Legislation is going through designed to reduce by-catches of cod in Baltic flatfish fisheries. Fishermen have until April next year to adapt to the new standard and will have access to EMFAF support.
All targeted fisheries for cod in the Baltic have been closed, although there remains a by-catch of cod in other fisheries, notably for flatfish. Until the situation improves, fishermen will have to use either a roofless trawl with a section of the upper sheet removed to allow cod out, with codends made in either T90 or square mesh to facilitate by-catch escape.
The objective of the new rules is to reduce the incidental catches of cod by at least 55% in ICES subdivisions 22-26.
Although the European Commission accepts that fisheries are only one of the reasons for this situation, it states that reducing cod catches is indispensable to making the recovery of cod stocks possible.

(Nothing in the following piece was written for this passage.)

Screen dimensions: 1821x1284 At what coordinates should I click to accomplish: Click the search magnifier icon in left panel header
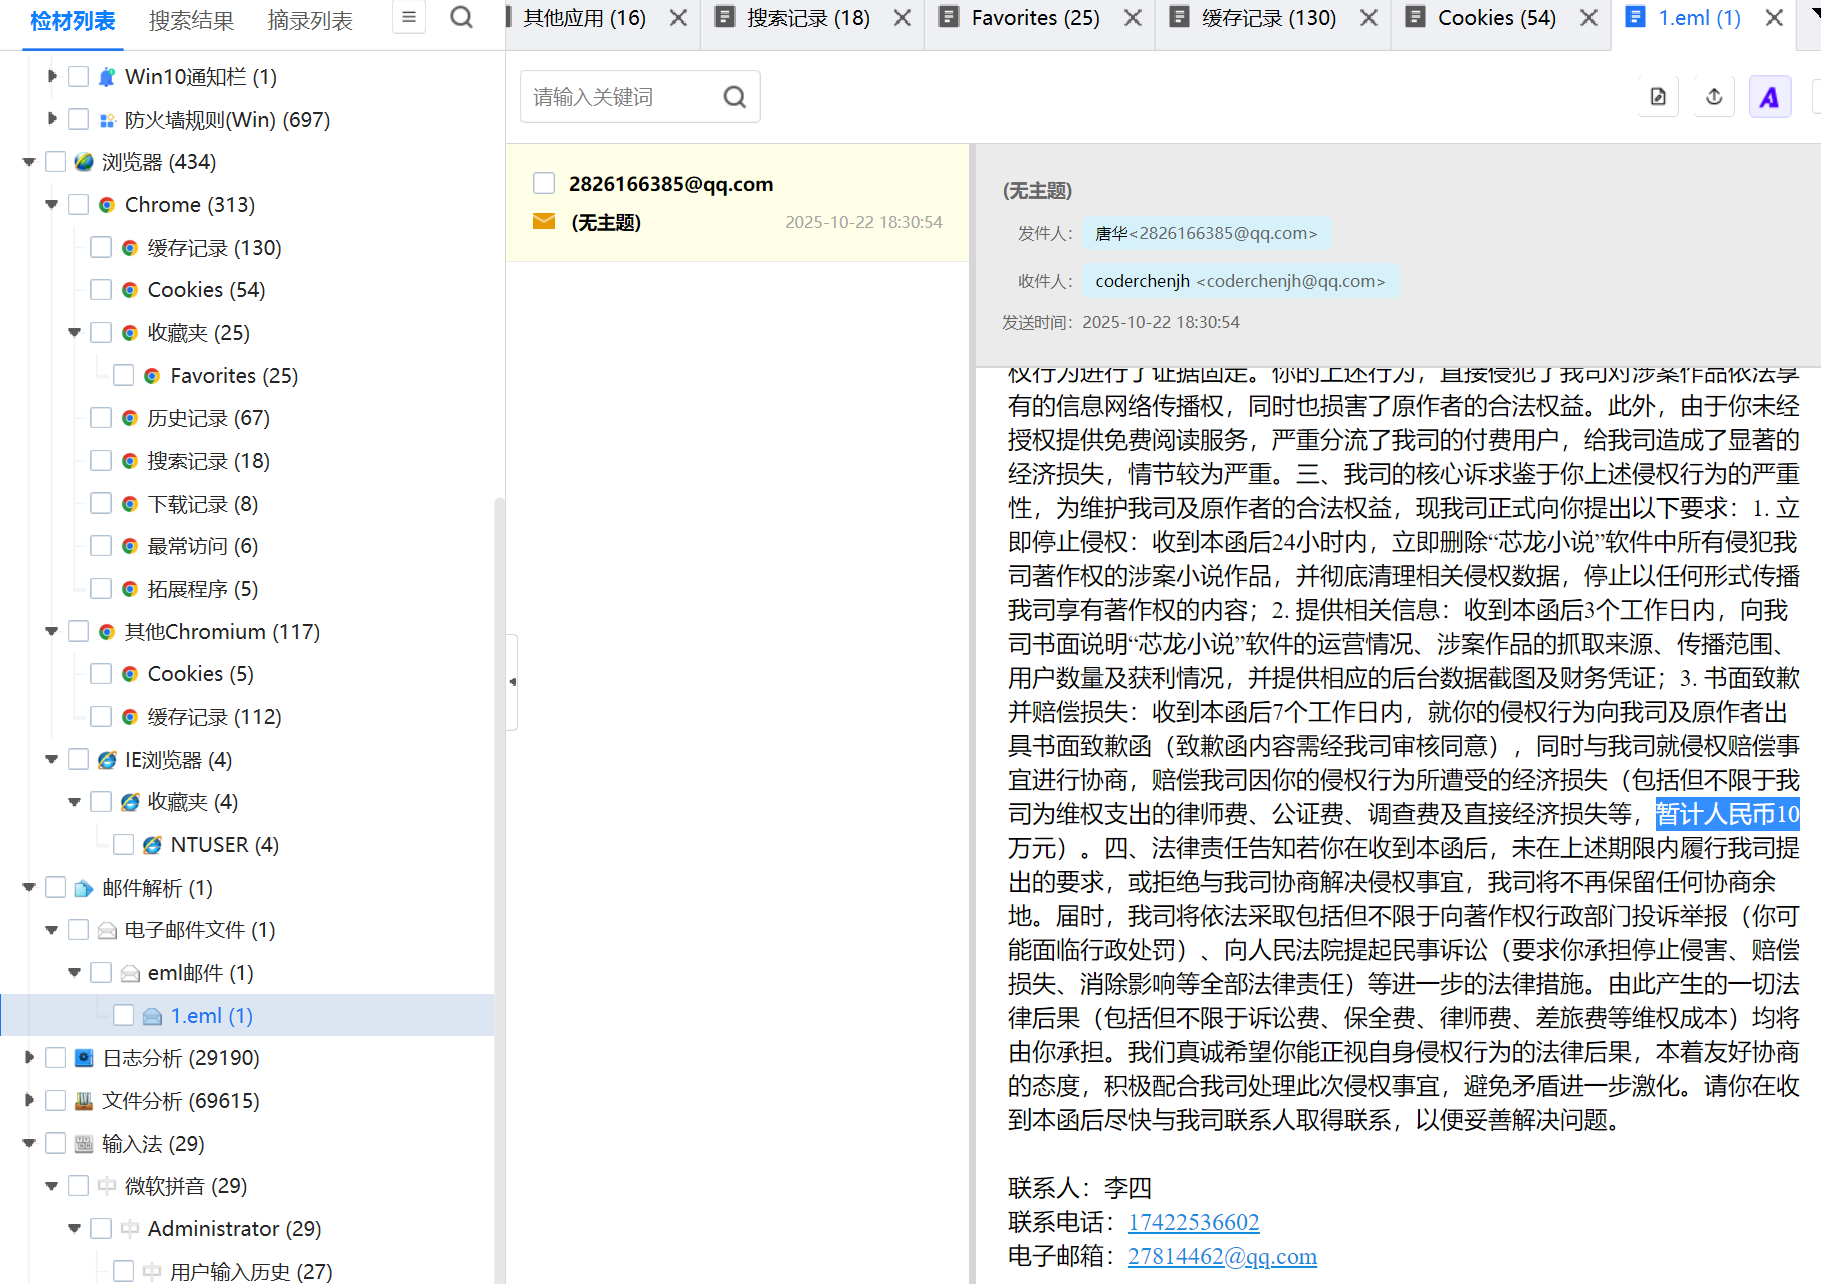tap(461, 18)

When fishing for flatfish in ICES subdivisions 22-26, the use of a roofless selection device becomes mandatory together with the current baseline gears or with two new gears that are also more selective – a modified T90 codend and a square mesh codend.
In part of the Western Baltic (ICES subdivision 24) and the South-Eastern Baltic (ICES subdivisions 25 and 26), a modified T90 codend without the roofless selection device.

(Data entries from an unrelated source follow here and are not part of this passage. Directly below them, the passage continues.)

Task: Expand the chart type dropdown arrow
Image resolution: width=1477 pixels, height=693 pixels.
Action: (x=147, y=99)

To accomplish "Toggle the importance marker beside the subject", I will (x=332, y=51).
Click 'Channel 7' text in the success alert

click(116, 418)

According to the STECF, the roofless version of trawl gear releases the majority of cod, irrespective of their size. These new, more selective gears were introduced under the regionalisation process of the common fisheries policy and were proposed to the European Commission jointly by the Baltic EU Member States and positively assessed by the Scientific, Technical and Economic Committee for Fisheries.